The locked antique box was sterling silver. She admired the intricate flower pattern inlay of the heavy box. Shaking it lightly, she heard the rattling of metal and other things inside.
Casey carefully jiggled a thin letter opener in the box’s lock until she heard it click. Putting aside the letter opener, she reverently opened the box, unconsciously holding her breath, not knowing what to expect. At first glance, she saw loose papers and two small velvet bags. She took them out to find four slim notebooks that appeared to be old passports. Lists of names and corresponding numbers, and amounts filled the other notebooks.

Her eyes widened at the sight of gold bars lining the box. No wonder the box was so heavy. Examining one of the bars, she noticed an emblem imprinted on it. Her breath caught in her throat. It was a swastika, indicating the gold bars belonged to the Nazis in World War II. She hefted one in her hand, wondering how her grandfather came to have Nazi gold.

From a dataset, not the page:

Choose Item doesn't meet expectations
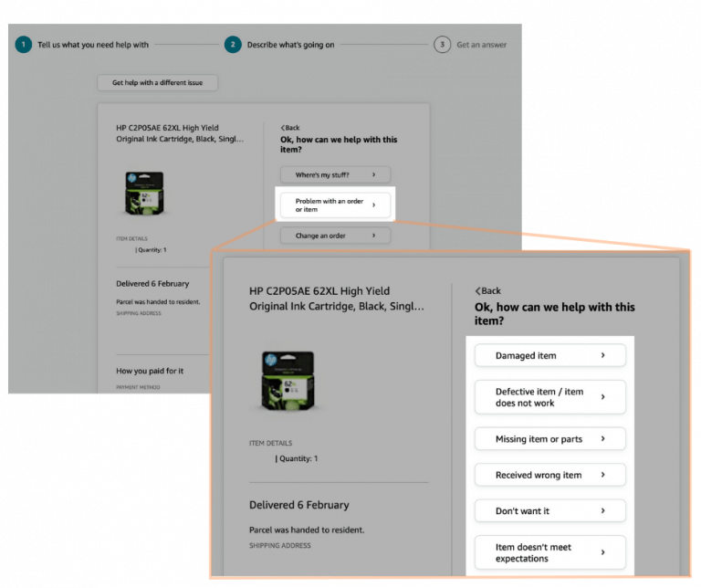 click(549, 552)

Casey put what she looked at back into the box, except the small blue velvet bags. She opened one, shaking the contents into her palm. A couple of dozen not-so-small gems twinkled in the light. There appeared to be different coloured diamonds, sapphires, emeralds, and a few small rubies. She gasped at the sight. Shaking with shocked caution, she poured the gems back into the blue velvet bag, made sure it was closed tightly, and put it back in the box.
She opened the other small blue velvet bag and emptied the contents into her hand. She fingered through what appeared to be war medals, none of which she recognized. Her grandfather had never mentioned being in any war, making Casey wonder where they came from.
Her hands still shaking, she picked up the loose papers and began going through them. She found her grandparents’ American birth certificates. She also found German birth certificates whose dates matched her grandparents’ in the names Sophia Wagner and Franz Schmidt.
Casey sat back, confused. After obtaining her birth certificate, she used a magnifying glass she had discovered on the study desk to compare it to the two American birth certificates from the box.
Upon close inspection, Casey found discrepancies between her birth certificate and the American ones she’d found in the box. Even yellowed with age, Casey could see the watermark on her birth certificate was missing from the other two, but otherwise, they seemed identical. If they were forgeries like she believed, they were excellent.

Pulling out the notebooks, she found four passports; two with her grandparents’ forged names and two with their original names. The other notebooks appeared to be lists of people with numerical amounts written in German in her grandfather’s handwriting. She put that aside for later perusal, looking through the other loose documents. She found her grandparents’ American marriage certificate in addition to what appeared to be a German wedding certificate with what she assumed were her grandparents’ German names.
Casey unfolded what appeared to be a letter. She was about to put it aside with the other documents when she noticed the signature at the bottom. Adolf Hitler. She dropped the paper on the desk as though it were on fire.
Hitler? Her grandfather, whom she assumed was “Franz,” had a letter signed by Hitler. Why? What did it say? The documents indicated her grandparents had been Germans who had contact with Hitler during World War II.
Never would she have believed her grandfather was a Nazi. But the evidence was in front of her.